[Start ENTRIES PROVIDED]

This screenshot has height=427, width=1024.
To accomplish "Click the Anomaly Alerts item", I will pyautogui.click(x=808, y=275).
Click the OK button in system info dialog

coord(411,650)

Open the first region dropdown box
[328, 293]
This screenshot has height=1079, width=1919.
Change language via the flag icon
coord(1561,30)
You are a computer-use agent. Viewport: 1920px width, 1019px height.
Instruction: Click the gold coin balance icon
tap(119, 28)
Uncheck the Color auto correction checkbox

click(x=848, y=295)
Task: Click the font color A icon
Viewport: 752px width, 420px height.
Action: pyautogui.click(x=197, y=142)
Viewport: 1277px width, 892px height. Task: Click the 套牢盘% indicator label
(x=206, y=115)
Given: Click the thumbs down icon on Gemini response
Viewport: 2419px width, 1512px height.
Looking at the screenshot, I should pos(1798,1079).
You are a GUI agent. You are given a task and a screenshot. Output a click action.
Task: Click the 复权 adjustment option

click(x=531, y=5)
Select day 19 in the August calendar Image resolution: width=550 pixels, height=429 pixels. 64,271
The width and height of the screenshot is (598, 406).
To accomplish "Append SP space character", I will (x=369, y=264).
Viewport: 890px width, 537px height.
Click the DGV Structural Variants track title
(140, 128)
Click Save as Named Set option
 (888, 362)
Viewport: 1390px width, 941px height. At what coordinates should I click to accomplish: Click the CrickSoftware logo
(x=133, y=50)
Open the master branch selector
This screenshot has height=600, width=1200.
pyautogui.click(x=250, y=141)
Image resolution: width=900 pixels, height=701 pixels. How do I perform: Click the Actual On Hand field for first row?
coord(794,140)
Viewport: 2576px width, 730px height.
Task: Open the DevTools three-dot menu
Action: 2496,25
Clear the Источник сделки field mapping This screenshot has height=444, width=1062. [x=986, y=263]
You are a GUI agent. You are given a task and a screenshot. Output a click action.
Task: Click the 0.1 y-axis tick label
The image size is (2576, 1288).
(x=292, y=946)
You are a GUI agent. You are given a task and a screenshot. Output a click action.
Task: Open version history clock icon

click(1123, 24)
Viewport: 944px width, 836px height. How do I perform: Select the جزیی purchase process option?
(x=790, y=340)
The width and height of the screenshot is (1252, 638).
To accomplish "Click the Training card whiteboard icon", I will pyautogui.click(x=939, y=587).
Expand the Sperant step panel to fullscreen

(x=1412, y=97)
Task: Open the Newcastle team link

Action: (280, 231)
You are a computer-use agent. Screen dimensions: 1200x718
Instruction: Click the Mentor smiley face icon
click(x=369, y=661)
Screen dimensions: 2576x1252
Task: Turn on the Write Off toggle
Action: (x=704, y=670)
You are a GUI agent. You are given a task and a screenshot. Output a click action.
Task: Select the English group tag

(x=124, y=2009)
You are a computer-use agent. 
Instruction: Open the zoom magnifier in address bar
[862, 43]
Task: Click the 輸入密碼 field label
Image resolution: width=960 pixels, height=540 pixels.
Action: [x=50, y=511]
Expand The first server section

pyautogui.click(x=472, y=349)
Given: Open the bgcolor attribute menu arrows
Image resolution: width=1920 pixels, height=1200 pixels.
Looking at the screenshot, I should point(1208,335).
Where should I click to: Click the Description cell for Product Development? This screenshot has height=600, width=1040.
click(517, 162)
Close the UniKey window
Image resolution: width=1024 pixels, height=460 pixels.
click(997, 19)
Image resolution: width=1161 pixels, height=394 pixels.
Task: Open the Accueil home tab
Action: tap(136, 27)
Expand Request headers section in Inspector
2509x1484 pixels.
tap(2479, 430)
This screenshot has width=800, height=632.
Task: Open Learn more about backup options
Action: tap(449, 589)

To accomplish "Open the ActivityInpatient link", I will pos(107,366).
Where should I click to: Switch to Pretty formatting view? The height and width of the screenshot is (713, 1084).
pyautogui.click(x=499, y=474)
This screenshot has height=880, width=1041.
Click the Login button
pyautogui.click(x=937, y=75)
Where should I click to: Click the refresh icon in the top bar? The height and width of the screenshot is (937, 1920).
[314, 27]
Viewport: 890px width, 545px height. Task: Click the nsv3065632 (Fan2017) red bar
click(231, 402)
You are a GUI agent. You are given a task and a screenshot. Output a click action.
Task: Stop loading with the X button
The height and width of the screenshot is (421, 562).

[End ENTRIES PROVIDED]

### INSTRUCTIONS FOR THE TASK
Copy out the rows between the line containing "Image resolution: width=900" and the line containing "click(1123, 24)", inclusive, reproducing them verbatim.

### RESPONSE TO THIS EXERCISE
Image resolution: width=900 pixels, height=701 pixels. How do I perform: Click the Actual On Hand field for first row?
coord(794,140)
Viewport: 2576px width, 730px height.
Task: Open the DevTools three-dot menu
Action: 2496,25
Clear the Источник сделки field mapping This screenshot has height=444, width=1062. [x=986, y=263]
You are a GUI agent. You are given a task and a screenshot. Output a click action.
Task: Click the 0.1 y-axis tick label
The image size is (2576, 1288).
(x=292, y=946)
You are a GUI agent. You are given a task and a screenshot. Output a click action.
Task: Open version history clock icon

click(1123, 24)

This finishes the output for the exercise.